Sunday, January 15, 2012

A Personal Story

I’ve never before described my disability. I consider my problems to be much less disabling than those of the truly courageous campaigners that produced “Responsible Reform” (otherwise known as The Spartacus Report). But that’s what we do as disabled people; we try so hard to get on with our lives despite the pain and frustration, commonly saying “of course I’m grateful that my problems are nothing like as bad as those endured by X, or Y or Z”. It is a form of stoicism or maybe denial, but it’s part of that mental armoury that gives us our determination and optimism, even when we are in pain and we have to wait another 3 hours for our next dose of analgesia.

For years (since my 30s) I’d battled with painful joints. Initially mainly my neck hurt, but I was told it was down to bad posture. 10 years and masses of physio/osteopathy and painkillers later, after a battle with a totally unsympathetic GP, I had an MRI scan. Well, well severe osteoarthritis resulting in bony spurs that were pressing on the nerves exiting the spinal column.

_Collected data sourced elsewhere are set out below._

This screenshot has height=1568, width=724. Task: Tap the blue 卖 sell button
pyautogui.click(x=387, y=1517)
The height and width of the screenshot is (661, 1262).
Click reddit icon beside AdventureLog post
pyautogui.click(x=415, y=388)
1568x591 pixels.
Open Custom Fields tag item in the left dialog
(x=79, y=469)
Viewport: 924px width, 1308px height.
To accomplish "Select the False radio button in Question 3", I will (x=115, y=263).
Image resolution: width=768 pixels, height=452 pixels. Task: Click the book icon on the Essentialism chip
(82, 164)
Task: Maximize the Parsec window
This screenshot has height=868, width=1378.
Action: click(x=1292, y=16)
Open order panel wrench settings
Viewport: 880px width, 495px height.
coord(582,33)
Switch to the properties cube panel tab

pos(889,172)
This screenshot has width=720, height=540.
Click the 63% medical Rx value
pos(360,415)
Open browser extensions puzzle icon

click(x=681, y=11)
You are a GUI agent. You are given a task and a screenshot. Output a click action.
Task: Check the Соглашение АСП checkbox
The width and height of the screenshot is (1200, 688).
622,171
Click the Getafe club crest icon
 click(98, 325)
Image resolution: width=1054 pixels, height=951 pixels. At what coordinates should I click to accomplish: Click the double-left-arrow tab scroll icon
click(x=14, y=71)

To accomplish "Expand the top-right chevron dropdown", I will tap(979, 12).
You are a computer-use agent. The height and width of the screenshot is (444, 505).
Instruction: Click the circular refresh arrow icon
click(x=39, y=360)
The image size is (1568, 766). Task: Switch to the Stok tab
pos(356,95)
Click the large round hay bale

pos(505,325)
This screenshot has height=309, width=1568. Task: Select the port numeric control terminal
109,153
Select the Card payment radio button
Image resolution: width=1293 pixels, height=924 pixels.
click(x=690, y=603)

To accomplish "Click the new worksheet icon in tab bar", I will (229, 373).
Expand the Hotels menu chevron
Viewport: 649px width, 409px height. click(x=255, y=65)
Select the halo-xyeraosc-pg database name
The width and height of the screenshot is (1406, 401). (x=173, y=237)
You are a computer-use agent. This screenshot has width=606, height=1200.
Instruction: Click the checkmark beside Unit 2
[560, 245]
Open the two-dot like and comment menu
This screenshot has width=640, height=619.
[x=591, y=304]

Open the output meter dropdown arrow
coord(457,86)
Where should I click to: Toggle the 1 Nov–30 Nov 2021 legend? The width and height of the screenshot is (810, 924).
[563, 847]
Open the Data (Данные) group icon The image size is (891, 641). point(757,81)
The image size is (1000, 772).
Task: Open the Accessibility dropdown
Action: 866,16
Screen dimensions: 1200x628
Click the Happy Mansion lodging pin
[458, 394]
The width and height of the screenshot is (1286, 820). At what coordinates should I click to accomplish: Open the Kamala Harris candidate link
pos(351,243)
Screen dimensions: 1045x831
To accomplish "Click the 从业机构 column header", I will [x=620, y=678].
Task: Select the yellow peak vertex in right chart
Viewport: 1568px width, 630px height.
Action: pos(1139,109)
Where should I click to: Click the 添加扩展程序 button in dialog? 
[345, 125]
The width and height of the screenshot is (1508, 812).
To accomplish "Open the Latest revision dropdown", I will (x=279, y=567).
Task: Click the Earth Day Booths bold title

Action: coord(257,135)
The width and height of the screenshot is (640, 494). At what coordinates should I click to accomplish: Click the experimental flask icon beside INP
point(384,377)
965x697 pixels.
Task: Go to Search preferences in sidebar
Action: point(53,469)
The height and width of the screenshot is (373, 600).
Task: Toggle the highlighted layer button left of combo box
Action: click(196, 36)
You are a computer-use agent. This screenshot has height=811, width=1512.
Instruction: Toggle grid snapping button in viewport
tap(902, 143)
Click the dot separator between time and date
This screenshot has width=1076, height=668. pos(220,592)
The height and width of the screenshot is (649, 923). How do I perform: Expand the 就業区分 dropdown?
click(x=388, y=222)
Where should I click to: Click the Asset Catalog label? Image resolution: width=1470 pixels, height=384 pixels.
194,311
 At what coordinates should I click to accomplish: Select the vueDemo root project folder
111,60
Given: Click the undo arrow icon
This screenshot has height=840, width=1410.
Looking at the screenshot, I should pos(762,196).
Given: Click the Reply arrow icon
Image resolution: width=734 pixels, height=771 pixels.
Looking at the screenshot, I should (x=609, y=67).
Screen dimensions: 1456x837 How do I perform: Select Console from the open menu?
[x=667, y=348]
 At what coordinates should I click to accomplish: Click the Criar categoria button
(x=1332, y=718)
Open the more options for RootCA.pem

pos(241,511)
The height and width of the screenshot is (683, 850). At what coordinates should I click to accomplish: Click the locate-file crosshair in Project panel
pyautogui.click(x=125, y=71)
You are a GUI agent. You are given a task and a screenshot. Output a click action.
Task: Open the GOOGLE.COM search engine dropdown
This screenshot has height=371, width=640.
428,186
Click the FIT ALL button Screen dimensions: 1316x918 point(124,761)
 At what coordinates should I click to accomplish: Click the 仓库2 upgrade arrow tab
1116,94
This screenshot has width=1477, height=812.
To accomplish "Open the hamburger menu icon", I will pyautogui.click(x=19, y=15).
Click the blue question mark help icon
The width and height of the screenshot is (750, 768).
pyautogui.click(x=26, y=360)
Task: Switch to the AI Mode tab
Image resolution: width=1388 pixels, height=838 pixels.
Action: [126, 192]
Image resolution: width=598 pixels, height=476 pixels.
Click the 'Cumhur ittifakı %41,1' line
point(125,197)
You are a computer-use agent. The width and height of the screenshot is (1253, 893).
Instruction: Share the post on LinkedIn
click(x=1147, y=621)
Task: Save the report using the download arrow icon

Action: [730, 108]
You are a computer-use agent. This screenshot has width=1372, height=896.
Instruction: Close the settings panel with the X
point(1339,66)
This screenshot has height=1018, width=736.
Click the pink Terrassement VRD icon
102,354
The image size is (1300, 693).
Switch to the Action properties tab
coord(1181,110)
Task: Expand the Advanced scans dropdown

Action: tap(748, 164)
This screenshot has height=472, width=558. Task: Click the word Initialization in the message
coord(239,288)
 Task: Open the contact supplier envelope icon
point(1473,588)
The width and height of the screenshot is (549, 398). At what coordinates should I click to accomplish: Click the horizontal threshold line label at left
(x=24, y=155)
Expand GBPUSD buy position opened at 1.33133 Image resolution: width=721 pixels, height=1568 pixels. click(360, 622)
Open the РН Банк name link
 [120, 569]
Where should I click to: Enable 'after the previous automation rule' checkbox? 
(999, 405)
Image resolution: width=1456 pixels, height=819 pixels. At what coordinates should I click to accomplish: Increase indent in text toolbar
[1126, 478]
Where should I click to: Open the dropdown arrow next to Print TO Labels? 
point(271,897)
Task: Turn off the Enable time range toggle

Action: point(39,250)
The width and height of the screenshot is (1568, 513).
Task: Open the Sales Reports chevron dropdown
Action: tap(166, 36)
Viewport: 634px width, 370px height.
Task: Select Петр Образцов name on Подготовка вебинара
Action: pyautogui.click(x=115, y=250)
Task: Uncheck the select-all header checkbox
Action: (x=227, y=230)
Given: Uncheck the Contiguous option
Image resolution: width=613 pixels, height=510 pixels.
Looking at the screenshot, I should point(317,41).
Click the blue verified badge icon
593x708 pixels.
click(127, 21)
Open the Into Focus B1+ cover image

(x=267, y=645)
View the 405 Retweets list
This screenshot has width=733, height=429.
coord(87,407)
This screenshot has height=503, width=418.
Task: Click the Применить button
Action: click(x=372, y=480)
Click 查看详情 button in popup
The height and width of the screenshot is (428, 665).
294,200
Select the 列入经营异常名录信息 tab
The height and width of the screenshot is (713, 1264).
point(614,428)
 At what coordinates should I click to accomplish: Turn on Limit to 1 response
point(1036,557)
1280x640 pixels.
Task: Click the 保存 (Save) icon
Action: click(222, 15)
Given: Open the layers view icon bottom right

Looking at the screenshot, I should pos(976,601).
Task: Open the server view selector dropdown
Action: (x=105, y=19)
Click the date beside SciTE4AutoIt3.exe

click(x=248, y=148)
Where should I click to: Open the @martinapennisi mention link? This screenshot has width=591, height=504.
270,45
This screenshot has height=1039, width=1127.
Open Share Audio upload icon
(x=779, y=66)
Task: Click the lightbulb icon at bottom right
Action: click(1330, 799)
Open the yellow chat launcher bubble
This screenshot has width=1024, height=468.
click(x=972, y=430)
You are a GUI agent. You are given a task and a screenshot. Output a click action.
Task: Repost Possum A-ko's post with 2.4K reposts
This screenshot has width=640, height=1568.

I continued to manage this into my 50s. However a whiplash injury had aggravated it considerably and I was struggling with the fine movements in my right hand. This was crucial to my work as a nurse as it was making it impossible to draw up injections. I was forced to take ill health retirement following a long battle with my employer. Subsequently I have had considerable deterioration in knee and ankle joints and lumbar vertebrae, due, apparently, to the years I had kept fit by running!
Trainers that absorb the shock hardly existed 30 years ago.

The painkillers hardly have any effect! I can no longer use low dose amitriptyline or anti-inflammatories because of either the cardiac risk or gastric bleeding, which is a shame as they were remarkably effective.
I have seen a remarkable, lovely, pain relief pain consultant who has tried everything in his considerable armoury including quite scary nerve blocks which have failed to work.
All I want is to be able to walk a hundred yards without pain or get downstairs in the morning without the use of a walking stick.
I can only imagine what an unbroken, pain-free night’s sleep must be like.

I would love to be able to cook fresh food pain-free and not have to rely on the disgusting slop that is microwave meals.

For this I receive DLA Low Rate Care but I’d much rather be able to cook, and walk to the pub!

6 comments:

Anonymous said...

Thank you for you very eloquent blog. I have a very similar condition to you. I work four days a week, and the rest is a blur of hospital appointments, painkillers and sleep. It's extremely hard to keep going, but I look into the frightening black hole that is fast becoming the welfare support in this country and kick myself to keep plodding on a bit longer.

Keep strong x
@legallydigital

misspiggy said...

Hi Mark. Thanks for your very moving story. This may be irrelevant and you may already have looked at this, but have you considered taking the anti-inflammatories anyway? My GPs withdrew them for the cardiac and digestive reasons mentioned, and I quickly went from 'just coping' to 'barely able to move'. So I insisted on going back on them. I take 20-40mg of Omeprazole daily to protect my stomach, and a recent investigation found that it was all undamaged. Obviously this might not be appropriate for you, but for me having a better quality of life now is worth almost any risk. And doctors do have to respect a clear decision from you despite what their broader policy may say.

Mark said...

Anon: Thank you for the comment. It's taken me years to accept I'm "disabled", that's part of my determination to keep going even when my joints are screaming! I had a brilliant part time job at a "major DIY chain" but eventually had to give it up when my ankle couldn't deal with the standing. I was offered an office based job but would have missed the shop floor too much.

Misspiggy. Thanks for the suggestion but regrettably it's a real "no go". I'm fortunate in having the most amazing GP,Cardiologist and Orthopod who talk me through all possibilities as an equal; the advantage of my having been a senior nurse! Until there's another option I have to stick to topical anti-inflammatory gel.

Ms Humphrey Cushion said...

So glad I read this today, I have a similar sounding neck complaint to yours and have been offered psychotherapy in the past for it, grrr.

Recently, my new GP referred me for physiotherapy, hurrah.. However, the physio isnt convinced, nor am I that my neck issues are merely the result of an injury 2 years ago. I am certain that this is OA, I have it in my feet, shoulder joints, hands and hips already so why not my neck as well? I dont do things by halves ;)

I stopped taking painkillers a week ago in order to truly understand where my pain is and what form it takes.. kinda wish I hadnt tbh!

Currently trying to force, I mean persuade my daughter to have driving lessons as I know my mobility is more compromised by the week and this rotten government will do f.a to help me.

Old gits united..!

Mark said...

Ms Humphrey Cushion. Once I'd had X ray and MRI it was so obvious that it was OA.
Psychotherapy! Oh god, some docs really are incompetent w@nkers!

Mark said...

STOP PRESS! I've seen a "Consultant" Physio who has given me exercises to build the muscles around the inflamed ligament I think that's what he said! As I consequence I've started to walk more normally with much less pain. It's early days, but I'm walking further than I have done for nearly two years. Miraculous!